◆ PROBLÈME À RÉSOUDRE ◆
Recopiez mot pour mot, dans le passage extrait, le segment qui va de « Les incertitudes qui » jusqu'à « accroître son audience. » inclus.

___ PASSAGE EXTRAIT ___

Les incertitudes qui pèsent ces temps-ci sur notre école en général, sur notre discipline en particulier suscitent l’anxiété de nombre de nos collègues. Notre association a, ces derniers mois, non seulement réaffirmé ses positions, avec fermeté et au plus haut niveau, mais aussi affermi sa crédibilité et son autorité grâce à ses publications, aux manifestations qu’elle a organisées, aux partenariats qu’elle a tissés. Elle s’est, par là-même mais également à travers l’amélioration de sa communication, employée à accroître son audience.
Le vent mauvais qui souffle ces derniers mois sur l’éducation nationale semble en effet plus fort qu’il ne l’avait été depuis plusieurs années. D’abord, il s’en faut de beaucoup que l’Institution ait échappé aux errements pédagogistes. Le ministère n’a pas renoncé à l’enseignement par compétences, préservant et pérennisant au collège le funeste et grotesque livret du même nom. Ce dogme, révélé par l’OCDE et l’Union européenne, justifie le caractère morcelé de l’enseignement dispensé à nos élèves : puisque ce sont uniquement des méthodes et des pratiques qu’il s’agit de leur faire contracter, il est logique de ne pas chercher à leur faire connaître l’histoire de leur littérature (et d’ailleurs, plus largement, l’histoire de leur pays) dans sa globalité et sa continuité. Certes, les programmes de lycée insistent sur la réflexion et le plaisir du texte, sur sa mise en perspective historique aussi, mais le professeur est incité à procéder sous forme de prélèvements discontinus, à présenter à ses élèves des « carottes » extraites du substrat littéraire à distances inégales et très schématiquement, donc très faussement, rapportées les unes aux autres. Ce n’est pas ainsi que les futurs citoyens se sentiront dépositaires d’un patrimoine qui leur est pourtant commis ; ce n’est pas ainsi que leur compréhension du monde s’éclairera et se nourrira de la pensée des auteurs, une pensée mutilée parce que souvent réduite à un seul extrait prétendument emblématique, une pensée infirme parce que dissociée des débats dans lesquels elle s’inscrit et des œuvres sur lesquels elle s’articule. Mais il y a pis : les programmes de 2009 pour les classes de collège, que notre association a inspirés et soutenus, qui commencent tout juste à être correctement appliqués, ces programmes seront bientôt remplacés et nous ne faisons guère confiance à ceux qui sont chargés d’écrire les prochains, ceux-là mêmes qui inspirèrent naguère les calamiteux programmes de 1995.

___ DONNÉES FOURNIES ___

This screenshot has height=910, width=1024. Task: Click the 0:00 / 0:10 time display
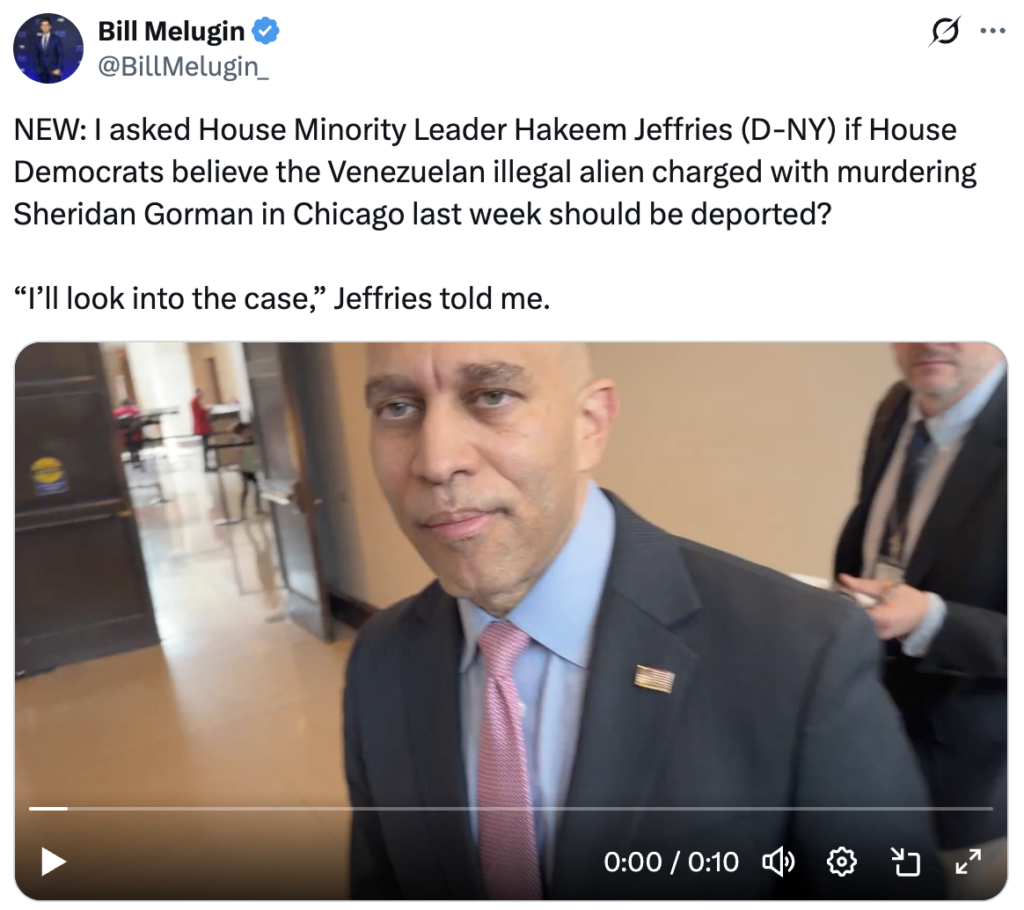(x=671, y=862)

___

◆ RÉSULTAT OBTENU ◆
Les incertitudes qui pèsent ces temps-ci sur notre école en général, sur notre discipline en particulier suscitent l’anxiété de nombre de nos collègues. Notre association a, ces derniers mois, non seulement réaffirmé ses positions, avec fermeté et au plus haut niveau, mais aussi affermi sa crédibilité et son autorité grâce à ses publications, aux manifestations qu’elle a organisées, aux partenariats qu’elle a tissés. Elle s’est, par là-même mais également à travers l’amélioration de sa communication, employée à accroître son audience.